### MATERIAL
* start *
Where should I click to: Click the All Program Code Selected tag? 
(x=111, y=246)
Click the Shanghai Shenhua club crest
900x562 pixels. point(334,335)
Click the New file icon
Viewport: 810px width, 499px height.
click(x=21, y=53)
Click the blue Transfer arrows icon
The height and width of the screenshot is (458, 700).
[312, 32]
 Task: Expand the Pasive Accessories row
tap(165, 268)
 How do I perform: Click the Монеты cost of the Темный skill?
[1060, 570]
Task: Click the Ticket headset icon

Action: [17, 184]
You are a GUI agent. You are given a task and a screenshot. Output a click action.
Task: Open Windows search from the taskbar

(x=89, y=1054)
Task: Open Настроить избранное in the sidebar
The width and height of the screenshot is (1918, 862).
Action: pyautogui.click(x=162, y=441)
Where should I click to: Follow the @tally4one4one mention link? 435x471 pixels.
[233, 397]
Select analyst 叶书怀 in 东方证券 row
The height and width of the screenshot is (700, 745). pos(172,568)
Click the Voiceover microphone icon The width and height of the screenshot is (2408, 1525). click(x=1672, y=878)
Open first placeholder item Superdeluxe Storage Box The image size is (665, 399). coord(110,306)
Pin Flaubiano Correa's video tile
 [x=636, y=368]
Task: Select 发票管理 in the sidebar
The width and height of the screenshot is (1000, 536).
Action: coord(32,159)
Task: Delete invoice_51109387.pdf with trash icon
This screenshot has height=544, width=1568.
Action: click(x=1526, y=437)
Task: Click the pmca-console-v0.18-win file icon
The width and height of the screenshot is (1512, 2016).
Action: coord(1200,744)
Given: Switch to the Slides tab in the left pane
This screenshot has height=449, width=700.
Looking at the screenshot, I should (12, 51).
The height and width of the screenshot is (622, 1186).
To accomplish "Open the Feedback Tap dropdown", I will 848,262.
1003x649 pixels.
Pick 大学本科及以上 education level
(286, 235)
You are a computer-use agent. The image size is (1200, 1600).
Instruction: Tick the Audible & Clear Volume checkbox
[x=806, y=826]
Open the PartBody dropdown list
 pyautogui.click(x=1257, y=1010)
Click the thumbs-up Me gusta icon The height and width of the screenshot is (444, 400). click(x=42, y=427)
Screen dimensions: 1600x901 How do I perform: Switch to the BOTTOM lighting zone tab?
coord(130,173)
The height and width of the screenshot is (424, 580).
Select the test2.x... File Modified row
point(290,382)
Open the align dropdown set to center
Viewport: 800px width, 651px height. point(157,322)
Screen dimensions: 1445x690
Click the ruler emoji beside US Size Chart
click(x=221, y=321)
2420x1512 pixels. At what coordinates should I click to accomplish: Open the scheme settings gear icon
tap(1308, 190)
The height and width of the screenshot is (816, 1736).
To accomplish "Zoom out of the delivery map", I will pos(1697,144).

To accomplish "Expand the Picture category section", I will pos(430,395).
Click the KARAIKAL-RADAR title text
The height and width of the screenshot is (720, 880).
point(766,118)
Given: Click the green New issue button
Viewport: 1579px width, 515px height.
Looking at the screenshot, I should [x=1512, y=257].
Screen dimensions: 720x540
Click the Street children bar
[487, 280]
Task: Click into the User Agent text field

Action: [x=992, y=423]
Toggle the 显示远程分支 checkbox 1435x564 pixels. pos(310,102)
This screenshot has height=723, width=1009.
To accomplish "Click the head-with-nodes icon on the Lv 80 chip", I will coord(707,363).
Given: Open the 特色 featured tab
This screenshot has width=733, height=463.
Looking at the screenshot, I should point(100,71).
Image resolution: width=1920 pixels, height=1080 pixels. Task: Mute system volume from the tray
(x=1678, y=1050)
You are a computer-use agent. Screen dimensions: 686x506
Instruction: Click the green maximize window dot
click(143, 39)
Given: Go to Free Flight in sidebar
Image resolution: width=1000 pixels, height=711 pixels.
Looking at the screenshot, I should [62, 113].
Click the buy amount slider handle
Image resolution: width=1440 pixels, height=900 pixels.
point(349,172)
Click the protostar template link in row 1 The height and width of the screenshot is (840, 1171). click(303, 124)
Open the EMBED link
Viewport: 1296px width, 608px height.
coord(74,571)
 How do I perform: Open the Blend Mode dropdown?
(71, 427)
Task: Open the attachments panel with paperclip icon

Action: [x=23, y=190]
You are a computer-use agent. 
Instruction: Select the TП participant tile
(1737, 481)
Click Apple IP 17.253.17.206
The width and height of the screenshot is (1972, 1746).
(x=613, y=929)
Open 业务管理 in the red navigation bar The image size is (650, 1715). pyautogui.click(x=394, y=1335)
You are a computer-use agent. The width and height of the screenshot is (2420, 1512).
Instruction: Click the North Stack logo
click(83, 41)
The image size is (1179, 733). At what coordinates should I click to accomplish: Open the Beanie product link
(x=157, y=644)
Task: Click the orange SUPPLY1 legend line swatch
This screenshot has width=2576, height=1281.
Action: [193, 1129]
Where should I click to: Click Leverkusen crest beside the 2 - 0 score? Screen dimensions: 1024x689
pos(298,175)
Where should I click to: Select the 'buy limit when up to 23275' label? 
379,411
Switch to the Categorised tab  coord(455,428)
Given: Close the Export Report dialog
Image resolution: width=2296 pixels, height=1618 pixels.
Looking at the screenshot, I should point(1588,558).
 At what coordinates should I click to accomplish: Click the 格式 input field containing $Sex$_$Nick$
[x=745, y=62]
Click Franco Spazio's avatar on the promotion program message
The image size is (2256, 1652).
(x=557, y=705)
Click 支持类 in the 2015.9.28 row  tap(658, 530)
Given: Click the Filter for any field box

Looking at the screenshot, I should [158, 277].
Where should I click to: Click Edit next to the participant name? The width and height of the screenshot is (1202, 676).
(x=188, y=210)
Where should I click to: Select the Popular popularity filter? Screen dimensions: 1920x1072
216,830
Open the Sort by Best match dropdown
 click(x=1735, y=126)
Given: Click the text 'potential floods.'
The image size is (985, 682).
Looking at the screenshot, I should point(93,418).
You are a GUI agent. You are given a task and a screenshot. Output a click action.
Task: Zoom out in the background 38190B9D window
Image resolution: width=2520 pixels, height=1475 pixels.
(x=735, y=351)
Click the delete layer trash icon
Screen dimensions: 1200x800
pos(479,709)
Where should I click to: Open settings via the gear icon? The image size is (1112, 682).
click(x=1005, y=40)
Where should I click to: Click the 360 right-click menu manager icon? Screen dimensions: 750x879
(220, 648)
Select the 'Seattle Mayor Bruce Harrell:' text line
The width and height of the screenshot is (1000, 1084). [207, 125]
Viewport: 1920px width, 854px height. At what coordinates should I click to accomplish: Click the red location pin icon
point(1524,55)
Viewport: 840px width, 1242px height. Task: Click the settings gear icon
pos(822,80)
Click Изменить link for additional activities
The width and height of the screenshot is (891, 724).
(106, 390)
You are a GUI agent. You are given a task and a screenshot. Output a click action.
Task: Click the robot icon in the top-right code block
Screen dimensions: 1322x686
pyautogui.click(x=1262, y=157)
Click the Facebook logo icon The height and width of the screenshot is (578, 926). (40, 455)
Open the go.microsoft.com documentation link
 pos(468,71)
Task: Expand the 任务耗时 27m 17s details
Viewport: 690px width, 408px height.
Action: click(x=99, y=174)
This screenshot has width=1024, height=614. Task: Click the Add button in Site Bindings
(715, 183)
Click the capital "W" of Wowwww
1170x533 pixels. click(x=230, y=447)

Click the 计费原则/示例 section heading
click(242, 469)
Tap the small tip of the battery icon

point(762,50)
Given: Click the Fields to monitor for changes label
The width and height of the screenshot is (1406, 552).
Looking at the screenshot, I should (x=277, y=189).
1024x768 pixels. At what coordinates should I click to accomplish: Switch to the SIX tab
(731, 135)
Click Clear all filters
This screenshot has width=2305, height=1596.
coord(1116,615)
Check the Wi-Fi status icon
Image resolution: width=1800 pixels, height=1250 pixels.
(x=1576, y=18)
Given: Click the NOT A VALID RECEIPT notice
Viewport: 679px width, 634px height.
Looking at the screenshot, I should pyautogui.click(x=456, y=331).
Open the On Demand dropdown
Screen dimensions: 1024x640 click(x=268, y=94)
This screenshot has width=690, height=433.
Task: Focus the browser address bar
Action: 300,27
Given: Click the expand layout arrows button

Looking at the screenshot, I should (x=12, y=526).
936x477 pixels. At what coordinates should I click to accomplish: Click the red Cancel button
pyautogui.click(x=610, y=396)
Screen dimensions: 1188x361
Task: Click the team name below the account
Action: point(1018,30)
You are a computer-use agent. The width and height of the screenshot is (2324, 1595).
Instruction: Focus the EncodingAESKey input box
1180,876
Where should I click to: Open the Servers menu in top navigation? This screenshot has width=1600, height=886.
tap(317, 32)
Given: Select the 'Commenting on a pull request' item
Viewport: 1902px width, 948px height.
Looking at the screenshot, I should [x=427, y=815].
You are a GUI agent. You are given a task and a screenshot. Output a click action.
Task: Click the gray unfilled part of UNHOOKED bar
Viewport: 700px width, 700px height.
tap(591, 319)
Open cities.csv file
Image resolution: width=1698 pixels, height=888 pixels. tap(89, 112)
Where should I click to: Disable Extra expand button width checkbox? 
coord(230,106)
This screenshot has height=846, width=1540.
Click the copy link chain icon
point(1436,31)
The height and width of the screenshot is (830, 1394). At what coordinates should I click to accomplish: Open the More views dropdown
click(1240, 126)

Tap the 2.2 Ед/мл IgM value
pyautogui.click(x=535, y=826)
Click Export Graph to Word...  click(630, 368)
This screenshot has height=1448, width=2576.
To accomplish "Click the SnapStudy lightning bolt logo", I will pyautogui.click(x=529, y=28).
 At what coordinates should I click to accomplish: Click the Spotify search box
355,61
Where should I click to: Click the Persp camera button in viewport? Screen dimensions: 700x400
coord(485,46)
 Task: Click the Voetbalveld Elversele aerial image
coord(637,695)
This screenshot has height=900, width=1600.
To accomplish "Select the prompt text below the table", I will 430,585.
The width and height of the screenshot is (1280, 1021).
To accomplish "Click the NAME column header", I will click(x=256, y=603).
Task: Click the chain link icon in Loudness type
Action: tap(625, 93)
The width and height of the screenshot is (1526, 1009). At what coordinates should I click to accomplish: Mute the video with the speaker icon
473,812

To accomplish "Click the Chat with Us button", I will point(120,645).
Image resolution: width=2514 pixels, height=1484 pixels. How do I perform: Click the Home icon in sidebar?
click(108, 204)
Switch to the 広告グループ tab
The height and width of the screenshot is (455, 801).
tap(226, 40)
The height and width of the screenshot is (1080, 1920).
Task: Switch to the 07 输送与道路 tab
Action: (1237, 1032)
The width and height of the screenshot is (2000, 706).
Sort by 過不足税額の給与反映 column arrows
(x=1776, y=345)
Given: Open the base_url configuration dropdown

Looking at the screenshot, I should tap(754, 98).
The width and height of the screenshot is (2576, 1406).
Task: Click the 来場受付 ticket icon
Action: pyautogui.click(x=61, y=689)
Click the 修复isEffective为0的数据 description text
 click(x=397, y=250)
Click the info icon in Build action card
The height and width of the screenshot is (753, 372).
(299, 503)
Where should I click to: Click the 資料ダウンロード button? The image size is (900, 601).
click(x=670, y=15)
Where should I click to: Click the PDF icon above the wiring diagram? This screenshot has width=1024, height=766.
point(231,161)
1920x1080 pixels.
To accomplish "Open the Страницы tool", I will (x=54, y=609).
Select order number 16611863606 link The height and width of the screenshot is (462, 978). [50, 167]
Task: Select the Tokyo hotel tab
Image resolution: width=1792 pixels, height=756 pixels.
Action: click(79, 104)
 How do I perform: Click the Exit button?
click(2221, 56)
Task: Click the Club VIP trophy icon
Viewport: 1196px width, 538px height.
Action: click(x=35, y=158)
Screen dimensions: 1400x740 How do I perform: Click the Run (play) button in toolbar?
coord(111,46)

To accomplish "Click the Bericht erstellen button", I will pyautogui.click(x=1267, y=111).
* end *
### DIRECTIVE
Copy out the entries between the lines holding "Click Franco Spazio's" and "pyautogui.click(x=1262, y=157)", inclusive, with nothing changed.

### RESULT FOR THIS TASK
Click Franco Spazio's avatar on the promotion program message
The image size is (2256, 1652).
(x=557, y=705)
Click 支持类 in the 2015.9.28 row  tap(658, 530)
Given: Click the Filter for any field box

Looking at the screenshot, I should [158, 277].
Where should I click to: Click Edit next to the participant name? The width and height of the screenshot is (1202, 676).
(x=188, y=210)
Where should I click to: Select the Popular popularity filter? Screen dimensions: 1920x1072
216,830
Open the Sort by Best match dropdown
 click(x=1735, y=126)
Given: Click the text 'potential floods.'
The image size is (985, 682).
Looking at the screenshot, I should point(93,418).
You are a GUI agent. You are given a task and a screenshot. Output a click action.
Task: Zoom out in the background 38190B9D window
Image resolution: width=2520 pixels, height=1475 pixels.
(x=735, y=351)
Click the delete layer trash icon
Screen dimensions: 1200x800
pos(479,709)
Where should I click to: Open settings via the gear icon? The image size is (1112, 682).
click(x=1005, y=40)
Where should I click to: Click the 360 right-click menu manager icon? Screen dimensions: 750x879
(220, 648)
Select the 'Seattle Mayor Bruce Harrell:' text line
The width and height of the screenshot is (1000, 1084). [207, 125]
Viewport: 1920px width, 854px height. At what coordinates should I click to accomplish: Click the red location pin icon
point(1524,55)
Viewport: 840px width, 1242px height. Task: Click the settings gear icon
pos(822,80)
Click Изменить link for additional activities
The width and height of the screenshot is (891, 724).
(106, 390)
You are a GUI agent. You are given a task and a screenshot. Output a click action.
Task: Click the robot icon in the top-right code block
Screen dimensions: 1322x686
pyautogui.click(x=1262, y=157)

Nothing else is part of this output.